Conventional ultrafine-grains can generate high strength in Mg alloys, but significant tradeoff of corrosion resistance due to inclusion of a large number of non-equilibrium grain boundaries. Herein, an ultrafine-grain structure consisting of dense ultrafine twins is prepared, yielding a high strength up to 469 MPa and decreasing the corrosion rate by one order of magnitude. Generally, the formation of dense ultrafine twins in Mg alloys is rather difficult, but a carefully designed multi-directional compression treatment effectively stimulates twinning nucleation within twins and refines grain size down to 300 nm after 12-passes compressions. Grain-refinement by low-energy twins not only circumvents the detrimental effects of non-equilibrium grain boundaries on corrosion resistance, but also alters both the morphology and distribution of precipitates. Consequently, micro-galvanic corrosion tendency decreases, and severe localized corrosion is suppressed completely. This technique has a high commercial viability as it can be readily implemented in industrial production.

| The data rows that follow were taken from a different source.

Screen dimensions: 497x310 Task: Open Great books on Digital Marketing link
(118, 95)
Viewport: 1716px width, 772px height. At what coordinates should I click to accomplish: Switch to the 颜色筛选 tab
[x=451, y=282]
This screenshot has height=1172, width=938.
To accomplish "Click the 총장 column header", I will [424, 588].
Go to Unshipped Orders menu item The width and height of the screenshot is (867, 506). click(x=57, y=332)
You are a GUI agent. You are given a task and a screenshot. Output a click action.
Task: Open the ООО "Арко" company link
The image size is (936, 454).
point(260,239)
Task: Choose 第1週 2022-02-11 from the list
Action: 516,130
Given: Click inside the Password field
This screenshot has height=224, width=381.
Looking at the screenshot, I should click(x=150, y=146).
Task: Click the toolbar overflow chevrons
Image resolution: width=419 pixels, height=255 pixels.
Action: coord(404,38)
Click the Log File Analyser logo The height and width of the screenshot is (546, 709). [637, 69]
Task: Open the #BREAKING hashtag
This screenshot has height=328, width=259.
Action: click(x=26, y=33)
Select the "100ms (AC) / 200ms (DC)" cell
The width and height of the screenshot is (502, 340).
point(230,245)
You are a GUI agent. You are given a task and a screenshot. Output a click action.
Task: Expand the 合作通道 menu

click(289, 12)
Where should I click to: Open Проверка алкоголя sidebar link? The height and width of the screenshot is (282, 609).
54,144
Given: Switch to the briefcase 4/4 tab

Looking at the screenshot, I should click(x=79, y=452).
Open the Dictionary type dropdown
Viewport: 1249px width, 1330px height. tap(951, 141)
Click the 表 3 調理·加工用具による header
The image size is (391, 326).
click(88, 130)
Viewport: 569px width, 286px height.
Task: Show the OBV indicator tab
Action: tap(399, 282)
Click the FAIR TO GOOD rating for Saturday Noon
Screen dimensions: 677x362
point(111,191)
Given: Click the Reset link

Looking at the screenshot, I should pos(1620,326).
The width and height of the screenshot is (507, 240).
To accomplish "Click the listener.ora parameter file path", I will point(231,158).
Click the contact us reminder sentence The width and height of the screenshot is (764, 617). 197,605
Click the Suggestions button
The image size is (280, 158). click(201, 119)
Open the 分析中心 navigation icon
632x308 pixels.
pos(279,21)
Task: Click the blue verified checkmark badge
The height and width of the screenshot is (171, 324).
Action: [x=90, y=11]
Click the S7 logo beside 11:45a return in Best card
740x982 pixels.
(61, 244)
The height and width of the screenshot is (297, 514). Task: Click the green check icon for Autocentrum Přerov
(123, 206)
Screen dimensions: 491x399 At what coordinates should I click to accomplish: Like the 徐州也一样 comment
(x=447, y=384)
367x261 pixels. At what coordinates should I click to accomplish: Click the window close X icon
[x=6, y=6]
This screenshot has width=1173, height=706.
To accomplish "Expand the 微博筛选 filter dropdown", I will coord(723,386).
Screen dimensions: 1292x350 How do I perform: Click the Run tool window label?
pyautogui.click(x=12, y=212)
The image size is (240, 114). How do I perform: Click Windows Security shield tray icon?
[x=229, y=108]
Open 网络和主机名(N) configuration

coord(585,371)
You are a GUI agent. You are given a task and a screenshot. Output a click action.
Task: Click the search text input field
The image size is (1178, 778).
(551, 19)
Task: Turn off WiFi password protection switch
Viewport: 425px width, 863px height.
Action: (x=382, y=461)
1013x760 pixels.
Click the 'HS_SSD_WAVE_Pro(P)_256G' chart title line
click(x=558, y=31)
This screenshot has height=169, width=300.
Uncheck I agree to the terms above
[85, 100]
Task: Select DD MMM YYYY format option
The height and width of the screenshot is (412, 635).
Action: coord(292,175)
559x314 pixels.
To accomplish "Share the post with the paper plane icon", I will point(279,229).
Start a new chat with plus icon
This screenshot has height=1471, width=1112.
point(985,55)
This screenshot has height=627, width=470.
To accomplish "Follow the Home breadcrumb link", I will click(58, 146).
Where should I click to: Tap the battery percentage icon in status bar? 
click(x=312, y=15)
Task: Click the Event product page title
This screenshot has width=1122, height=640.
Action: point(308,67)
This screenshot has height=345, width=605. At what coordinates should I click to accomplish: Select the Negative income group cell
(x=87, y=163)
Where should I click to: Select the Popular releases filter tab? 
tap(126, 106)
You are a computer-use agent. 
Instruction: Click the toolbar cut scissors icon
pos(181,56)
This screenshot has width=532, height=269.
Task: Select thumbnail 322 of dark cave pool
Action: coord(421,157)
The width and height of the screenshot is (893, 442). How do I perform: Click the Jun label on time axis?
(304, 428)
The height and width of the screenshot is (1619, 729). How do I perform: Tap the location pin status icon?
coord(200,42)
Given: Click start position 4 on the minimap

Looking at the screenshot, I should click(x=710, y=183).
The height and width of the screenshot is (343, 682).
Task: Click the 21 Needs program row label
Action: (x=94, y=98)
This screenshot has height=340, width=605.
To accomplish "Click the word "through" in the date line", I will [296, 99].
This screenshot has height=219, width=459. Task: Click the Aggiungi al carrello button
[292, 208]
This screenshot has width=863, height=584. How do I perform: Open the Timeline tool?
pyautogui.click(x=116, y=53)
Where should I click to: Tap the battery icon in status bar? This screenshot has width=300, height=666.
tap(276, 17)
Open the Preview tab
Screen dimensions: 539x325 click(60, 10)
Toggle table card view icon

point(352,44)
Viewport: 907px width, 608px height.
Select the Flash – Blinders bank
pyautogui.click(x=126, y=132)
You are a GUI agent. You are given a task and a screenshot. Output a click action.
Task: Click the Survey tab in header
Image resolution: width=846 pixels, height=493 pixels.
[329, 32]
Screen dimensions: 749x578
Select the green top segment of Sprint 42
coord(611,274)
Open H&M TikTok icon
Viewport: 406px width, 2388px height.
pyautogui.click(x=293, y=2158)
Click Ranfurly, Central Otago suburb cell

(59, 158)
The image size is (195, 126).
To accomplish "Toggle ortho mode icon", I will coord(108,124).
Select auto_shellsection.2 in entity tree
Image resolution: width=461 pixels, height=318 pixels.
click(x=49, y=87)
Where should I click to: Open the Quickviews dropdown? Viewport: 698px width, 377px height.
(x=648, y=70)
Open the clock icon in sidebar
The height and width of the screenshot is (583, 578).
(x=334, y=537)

传统的超细晶粒可以在镁合金中产生高强度，但由于包含大量非平衡晶界，因此在耐腐蚀性方面有显着的权衡。在此，制备了由致密超细孪晶组成的超细晶粒结构，强度高达 469 MPa，腐蚀速率降低一个数量级。通常，在镁合金中形成致密的超细孪晶是相当困难的，但精心设计的多向压缩处理有效地刺激了孪晶内的孪晶形核，并在 12 道次压缩后将晶粒尺寸细化到 300 nm。低能孪晶的晶粒细化不仅避免了非平衡晶界对耐蚀性的不利影响，但也会改变沉淀物的形态和分布。因此，微电偶腐蚀倾向降低，严重的局部腐蚀被完全抑制。该技术具有很高的商业可行性，因为它可以很容易地在工业生产中实施。